__Available data__.
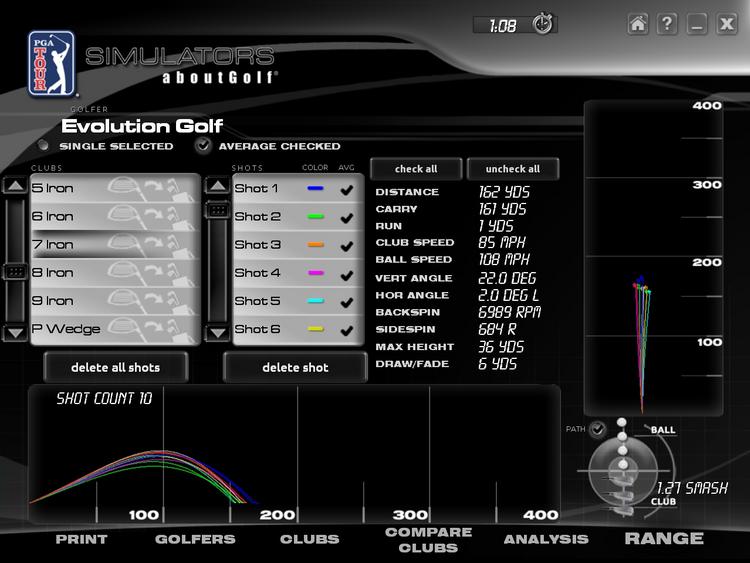Open the Analysis tab

546,539
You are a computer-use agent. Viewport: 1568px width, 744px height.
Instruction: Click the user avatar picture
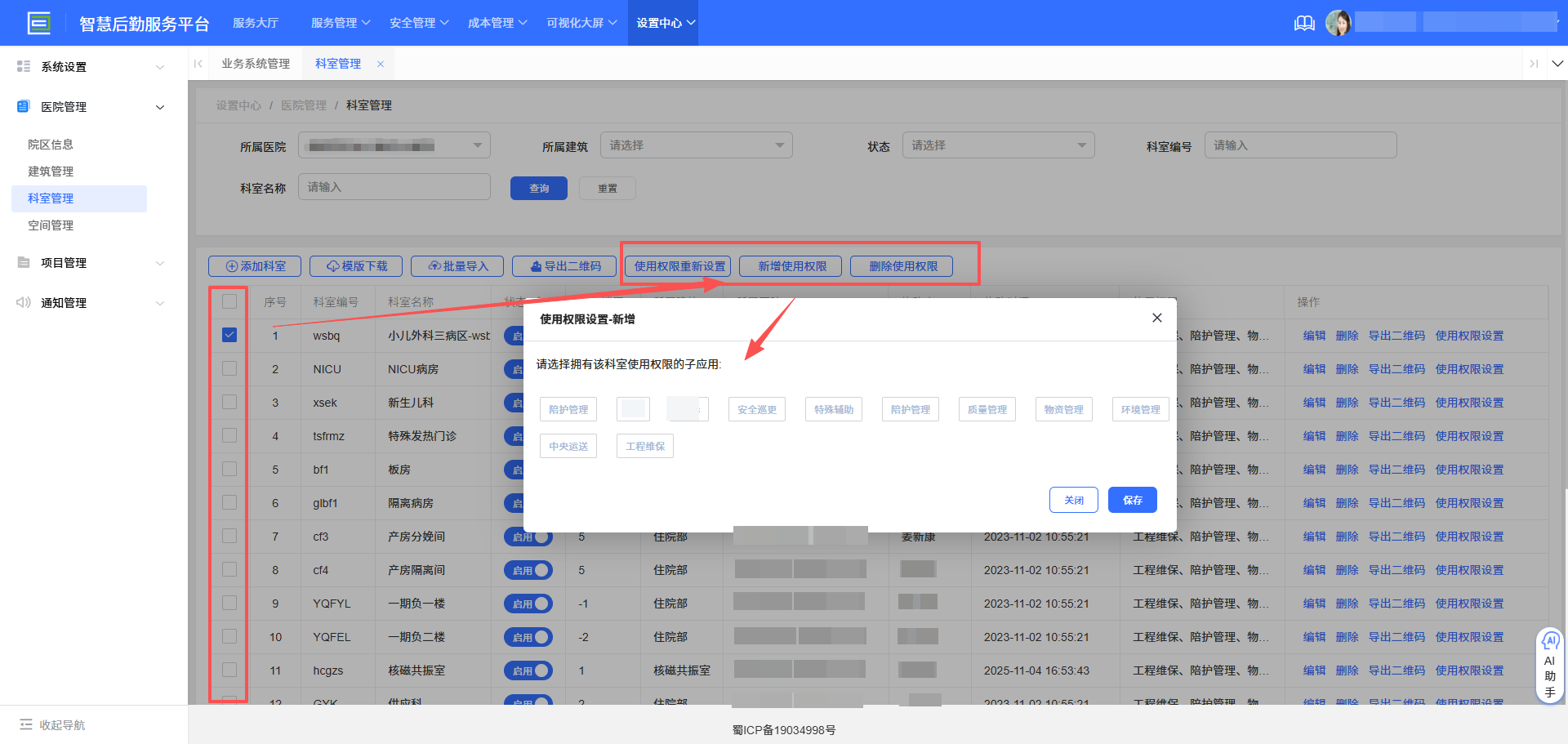click(1338, 23)
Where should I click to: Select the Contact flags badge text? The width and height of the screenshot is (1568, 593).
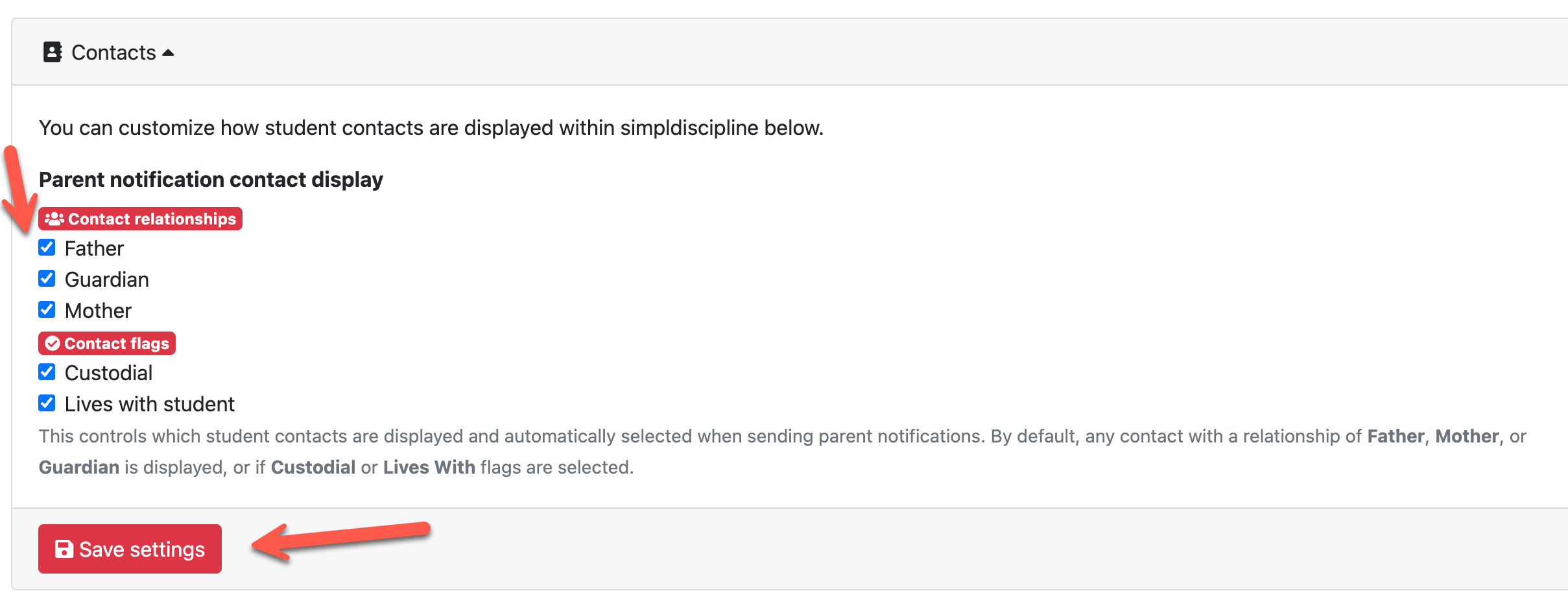tap(117, 344)
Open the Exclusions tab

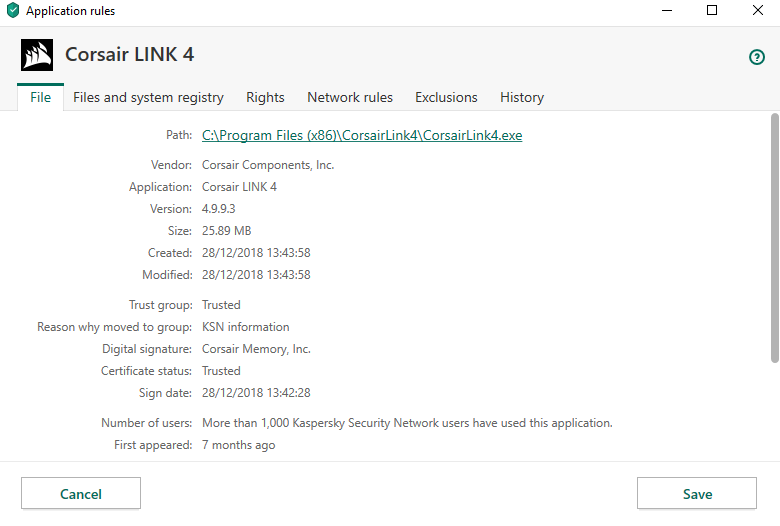pyautogui.click(x=446, y=97)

__The task__. Starting at the line that holds "You are a computer-use", print each line through the last one of the entries above, exactly and with both ends included; no pictures.

__Task result__.
You are a computer-use agent. Viewport: 1568px width, 744px height.
Instruction: Click the user avatar picture
click(1338, 23)
Where should I click to: Select the Contact flags badge text? The width and height of the screenshot is (1568, 593).
tap(117, 344)
Open the Exclusions tab

pyautogui.click(x=446, y=97)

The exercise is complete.